The ongoing Cape Town water crisis is not news, but what is – is a breakthrough device developed by the Massachusetts Institute of Technology, which literally pulls water our of the atmosphere and is powered only by sunlight.

The water harvester is big enough for domestic use and at this stage, is capable of producing 2.8 liters of water over a 12 hour period. That doesn’t equate to being able to fill your swimming pool thanks to its efforts to easily now, but considering that this is a completely off-grid machine and is essentially producing clean water out of thin air – that’s damn impressive.

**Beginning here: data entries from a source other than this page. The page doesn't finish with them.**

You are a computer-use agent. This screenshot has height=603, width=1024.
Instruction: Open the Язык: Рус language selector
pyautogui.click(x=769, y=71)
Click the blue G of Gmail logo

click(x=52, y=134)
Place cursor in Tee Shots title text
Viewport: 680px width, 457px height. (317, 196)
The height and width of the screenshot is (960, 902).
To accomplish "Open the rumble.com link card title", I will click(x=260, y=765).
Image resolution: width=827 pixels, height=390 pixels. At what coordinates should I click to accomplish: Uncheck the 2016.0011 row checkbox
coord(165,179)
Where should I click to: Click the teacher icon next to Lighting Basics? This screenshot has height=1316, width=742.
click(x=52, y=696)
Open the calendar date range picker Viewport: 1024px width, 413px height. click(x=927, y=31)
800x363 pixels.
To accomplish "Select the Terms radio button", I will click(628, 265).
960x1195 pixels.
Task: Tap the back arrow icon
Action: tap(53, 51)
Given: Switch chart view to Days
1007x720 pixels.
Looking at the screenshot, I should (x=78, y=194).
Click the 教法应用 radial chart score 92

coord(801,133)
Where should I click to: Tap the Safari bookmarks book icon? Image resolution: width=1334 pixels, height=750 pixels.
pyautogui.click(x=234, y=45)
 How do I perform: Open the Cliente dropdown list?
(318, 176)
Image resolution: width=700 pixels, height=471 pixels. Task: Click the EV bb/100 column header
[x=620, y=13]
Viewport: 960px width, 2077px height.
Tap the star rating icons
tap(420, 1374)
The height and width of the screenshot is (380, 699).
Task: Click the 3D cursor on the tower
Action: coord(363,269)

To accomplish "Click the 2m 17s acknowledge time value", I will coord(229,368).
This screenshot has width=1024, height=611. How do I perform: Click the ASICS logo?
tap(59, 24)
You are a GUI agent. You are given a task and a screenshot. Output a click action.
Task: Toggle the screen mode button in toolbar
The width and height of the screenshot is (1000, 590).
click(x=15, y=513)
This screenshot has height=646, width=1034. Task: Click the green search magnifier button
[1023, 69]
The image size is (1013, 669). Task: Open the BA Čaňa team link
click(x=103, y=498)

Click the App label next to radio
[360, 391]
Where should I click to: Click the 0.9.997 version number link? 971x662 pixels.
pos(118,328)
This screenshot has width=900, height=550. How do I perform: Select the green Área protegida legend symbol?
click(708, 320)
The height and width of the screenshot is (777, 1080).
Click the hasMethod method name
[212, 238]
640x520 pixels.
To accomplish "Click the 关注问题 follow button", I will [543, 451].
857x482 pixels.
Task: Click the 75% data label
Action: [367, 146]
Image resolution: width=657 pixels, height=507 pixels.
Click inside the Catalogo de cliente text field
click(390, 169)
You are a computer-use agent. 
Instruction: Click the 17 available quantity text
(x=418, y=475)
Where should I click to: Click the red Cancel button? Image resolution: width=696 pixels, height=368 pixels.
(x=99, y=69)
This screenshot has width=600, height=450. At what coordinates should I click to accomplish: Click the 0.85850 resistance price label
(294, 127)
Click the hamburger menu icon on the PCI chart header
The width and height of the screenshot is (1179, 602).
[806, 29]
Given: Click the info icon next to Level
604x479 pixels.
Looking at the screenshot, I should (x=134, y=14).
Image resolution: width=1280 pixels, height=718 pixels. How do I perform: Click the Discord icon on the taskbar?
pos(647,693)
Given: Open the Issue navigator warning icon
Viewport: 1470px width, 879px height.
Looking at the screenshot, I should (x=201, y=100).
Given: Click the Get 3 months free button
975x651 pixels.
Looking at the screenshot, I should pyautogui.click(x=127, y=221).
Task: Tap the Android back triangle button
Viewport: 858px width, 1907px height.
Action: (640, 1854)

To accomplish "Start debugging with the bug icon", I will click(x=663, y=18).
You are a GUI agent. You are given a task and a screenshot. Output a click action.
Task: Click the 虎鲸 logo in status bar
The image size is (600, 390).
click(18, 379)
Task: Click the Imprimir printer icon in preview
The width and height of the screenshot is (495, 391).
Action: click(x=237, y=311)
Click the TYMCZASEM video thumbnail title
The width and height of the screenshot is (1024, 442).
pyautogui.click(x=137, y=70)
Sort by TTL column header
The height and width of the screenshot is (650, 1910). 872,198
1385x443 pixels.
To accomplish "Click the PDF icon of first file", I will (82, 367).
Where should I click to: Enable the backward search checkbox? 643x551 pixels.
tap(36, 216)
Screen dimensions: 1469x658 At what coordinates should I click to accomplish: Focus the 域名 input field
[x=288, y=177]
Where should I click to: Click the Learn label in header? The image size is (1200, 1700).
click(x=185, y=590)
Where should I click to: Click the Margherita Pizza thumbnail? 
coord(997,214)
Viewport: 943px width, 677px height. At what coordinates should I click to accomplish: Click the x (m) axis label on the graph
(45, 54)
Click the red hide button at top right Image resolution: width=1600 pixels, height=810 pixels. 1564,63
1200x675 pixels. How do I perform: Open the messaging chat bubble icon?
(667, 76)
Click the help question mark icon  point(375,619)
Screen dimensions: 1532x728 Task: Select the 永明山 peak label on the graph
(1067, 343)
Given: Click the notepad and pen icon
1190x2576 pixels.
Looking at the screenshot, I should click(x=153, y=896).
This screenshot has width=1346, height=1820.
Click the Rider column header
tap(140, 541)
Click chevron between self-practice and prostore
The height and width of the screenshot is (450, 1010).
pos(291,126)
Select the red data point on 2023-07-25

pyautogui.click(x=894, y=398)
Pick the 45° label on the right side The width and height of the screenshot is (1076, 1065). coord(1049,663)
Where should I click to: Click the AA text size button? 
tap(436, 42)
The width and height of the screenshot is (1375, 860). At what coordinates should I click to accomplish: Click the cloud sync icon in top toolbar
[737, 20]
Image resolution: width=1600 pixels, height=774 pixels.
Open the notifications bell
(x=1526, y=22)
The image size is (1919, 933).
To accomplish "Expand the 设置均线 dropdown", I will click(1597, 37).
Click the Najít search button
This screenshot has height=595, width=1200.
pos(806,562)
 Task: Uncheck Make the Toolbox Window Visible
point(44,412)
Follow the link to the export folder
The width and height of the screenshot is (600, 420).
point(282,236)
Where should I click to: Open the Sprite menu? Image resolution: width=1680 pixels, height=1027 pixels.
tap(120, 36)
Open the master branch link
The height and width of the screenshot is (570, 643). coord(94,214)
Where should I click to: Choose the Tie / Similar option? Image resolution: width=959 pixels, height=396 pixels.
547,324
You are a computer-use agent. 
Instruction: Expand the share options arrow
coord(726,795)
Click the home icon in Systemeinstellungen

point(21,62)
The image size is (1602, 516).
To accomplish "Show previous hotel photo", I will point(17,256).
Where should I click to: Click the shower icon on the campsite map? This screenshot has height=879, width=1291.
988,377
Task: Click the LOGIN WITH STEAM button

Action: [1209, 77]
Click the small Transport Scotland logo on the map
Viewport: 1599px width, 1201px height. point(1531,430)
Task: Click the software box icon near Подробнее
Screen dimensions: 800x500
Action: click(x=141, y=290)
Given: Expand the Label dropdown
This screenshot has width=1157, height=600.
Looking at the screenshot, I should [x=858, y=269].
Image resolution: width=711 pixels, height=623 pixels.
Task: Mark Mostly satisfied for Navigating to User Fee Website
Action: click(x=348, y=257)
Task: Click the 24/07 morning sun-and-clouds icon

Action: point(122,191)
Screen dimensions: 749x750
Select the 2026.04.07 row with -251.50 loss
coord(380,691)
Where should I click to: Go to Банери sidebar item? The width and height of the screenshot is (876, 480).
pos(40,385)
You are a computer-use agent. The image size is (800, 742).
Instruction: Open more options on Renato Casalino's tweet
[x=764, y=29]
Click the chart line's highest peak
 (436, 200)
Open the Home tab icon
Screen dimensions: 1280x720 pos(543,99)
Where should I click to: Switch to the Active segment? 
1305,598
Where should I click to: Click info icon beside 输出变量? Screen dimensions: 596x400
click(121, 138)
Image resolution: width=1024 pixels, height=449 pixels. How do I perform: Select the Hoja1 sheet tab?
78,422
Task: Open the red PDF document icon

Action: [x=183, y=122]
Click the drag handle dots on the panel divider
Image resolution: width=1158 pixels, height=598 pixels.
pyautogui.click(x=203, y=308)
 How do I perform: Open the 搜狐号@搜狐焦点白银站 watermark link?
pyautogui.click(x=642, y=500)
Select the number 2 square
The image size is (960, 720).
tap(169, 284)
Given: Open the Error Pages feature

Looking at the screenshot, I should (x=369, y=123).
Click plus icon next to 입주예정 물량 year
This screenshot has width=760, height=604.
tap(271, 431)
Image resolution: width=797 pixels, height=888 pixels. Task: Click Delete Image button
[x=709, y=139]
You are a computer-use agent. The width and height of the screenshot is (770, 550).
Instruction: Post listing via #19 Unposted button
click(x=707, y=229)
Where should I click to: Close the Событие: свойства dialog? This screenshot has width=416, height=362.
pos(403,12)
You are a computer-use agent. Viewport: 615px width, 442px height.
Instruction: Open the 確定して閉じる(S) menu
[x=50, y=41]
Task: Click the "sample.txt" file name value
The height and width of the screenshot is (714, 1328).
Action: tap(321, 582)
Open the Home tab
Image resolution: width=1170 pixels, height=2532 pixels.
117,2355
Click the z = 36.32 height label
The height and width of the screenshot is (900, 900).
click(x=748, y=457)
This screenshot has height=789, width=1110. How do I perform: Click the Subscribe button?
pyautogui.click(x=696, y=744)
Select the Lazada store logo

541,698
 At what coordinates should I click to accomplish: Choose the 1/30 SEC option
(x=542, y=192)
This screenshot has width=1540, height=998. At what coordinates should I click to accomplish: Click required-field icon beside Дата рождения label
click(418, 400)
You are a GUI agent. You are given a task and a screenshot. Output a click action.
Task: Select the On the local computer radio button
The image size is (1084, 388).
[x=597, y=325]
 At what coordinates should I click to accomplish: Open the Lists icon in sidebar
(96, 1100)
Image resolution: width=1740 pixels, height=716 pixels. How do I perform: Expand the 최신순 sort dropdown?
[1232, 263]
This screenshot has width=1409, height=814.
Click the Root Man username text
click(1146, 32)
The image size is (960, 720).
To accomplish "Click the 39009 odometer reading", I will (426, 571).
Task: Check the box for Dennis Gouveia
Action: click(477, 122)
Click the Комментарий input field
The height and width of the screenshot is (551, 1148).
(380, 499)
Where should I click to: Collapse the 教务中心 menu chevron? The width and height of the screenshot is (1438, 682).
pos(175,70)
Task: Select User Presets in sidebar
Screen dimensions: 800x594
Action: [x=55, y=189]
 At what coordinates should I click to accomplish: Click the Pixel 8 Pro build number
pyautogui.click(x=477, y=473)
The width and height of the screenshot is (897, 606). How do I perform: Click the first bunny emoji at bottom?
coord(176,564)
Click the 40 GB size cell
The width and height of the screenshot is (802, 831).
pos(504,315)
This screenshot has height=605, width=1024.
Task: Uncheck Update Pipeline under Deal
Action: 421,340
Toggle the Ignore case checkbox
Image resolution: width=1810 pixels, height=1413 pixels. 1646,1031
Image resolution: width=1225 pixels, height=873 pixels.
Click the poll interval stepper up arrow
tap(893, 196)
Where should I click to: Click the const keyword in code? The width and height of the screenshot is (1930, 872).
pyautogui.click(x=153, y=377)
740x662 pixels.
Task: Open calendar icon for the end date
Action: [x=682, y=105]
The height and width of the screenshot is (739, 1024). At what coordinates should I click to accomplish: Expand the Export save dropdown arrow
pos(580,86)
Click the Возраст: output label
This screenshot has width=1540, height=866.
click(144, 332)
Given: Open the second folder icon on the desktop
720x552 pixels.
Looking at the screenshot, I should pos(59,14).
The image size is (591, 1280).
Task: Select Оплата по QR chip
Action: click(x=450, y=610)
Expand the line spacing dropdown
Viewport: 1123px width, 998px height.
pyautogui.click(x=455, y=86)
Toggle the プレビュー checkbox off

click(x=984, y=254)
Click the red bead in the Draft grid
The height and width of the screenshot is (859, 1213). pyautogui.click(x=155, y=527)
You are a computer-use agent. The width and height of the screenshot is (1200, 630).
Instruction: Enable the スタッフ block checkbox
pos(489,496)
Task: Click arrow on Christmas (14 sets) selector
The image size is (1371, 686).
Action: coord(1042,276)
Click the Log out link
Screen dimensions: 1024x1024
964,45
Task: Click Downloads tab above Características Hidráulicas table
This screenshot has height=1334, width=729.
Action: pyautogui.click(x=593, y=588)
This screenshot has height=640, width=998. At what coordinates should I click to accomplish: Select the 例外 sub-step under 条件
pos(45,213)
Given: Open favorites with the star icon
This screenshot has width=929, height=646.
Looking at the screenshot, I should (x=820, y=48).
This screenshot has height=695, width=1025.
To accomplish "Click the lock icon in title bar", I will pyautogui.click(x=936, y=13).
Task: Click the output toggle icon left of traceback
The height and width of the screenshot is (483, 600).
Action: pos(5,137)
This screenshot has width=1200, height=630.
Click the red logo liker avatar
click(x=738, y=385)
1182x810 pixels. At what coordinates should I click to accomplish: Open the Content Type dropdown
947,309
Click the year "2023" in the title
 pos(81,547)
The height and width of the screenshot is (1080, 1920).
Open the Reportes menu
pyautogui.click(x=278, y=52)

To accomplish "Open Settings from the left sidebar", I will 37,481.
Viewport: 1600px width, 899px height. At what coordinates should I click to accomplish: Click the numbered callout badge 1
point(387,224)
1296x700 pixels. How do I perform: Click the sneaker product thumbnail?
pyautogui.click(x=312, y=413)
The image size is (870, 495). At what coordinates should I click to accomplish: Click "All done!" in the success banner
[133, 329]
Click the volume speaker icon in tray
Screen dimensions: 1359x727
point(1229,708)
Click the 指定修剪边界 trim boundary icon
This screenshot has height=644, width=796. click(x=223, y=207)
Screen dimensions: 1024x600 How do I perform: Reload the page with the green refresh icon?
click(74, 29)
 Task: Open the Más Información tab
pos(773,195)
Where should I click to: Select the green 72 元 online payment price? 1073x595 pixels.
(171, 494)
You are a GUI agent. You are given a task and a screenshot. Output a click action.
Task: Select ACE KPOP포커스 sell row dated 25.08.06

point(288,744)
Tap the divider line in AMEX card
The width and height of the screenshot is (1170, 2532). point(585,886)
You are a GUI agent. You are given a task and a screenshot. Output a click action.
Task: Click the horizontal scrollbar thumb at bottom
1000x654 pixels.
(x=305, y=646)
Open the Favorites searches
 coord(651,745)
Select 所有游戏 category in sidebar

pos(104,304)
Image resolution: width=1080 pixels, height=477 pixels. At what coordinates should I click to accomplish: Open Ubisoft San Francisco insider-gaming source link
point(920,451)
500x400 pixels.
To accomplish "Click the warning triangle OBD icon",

“This is a major breakthrough in the long-standing challenge of harvesting water from the air at low humidity,” said Omar Yaghi, one of two senior authors of the paper, who holds the James and Neeltje Tretter chair in chemistry at UC Berkeley and is a faculty scientist at Lawrence Berkeley National Laboratory. “There is no other way to do that right now, except by using extra energy. Your electric dehumidifier at home ‘produces’ very expensive water.” via

As we have said before, the water issue in the Western Cape is not a one off problem that we are facing now. As urbanisation increases in the decades to come and climate change affects us as a region, water scarcity will be the new normal. Technology like this device could be the difference between the long term feasibility of the existence of a city like Cape Town being possible or not.

It certainly won’t be the only solution, but it might be a good idea for somebody at the City of Cape Town to shoot an email through to MIT so see how this kind of technology application can be tested at scale over here – sooner rather than later.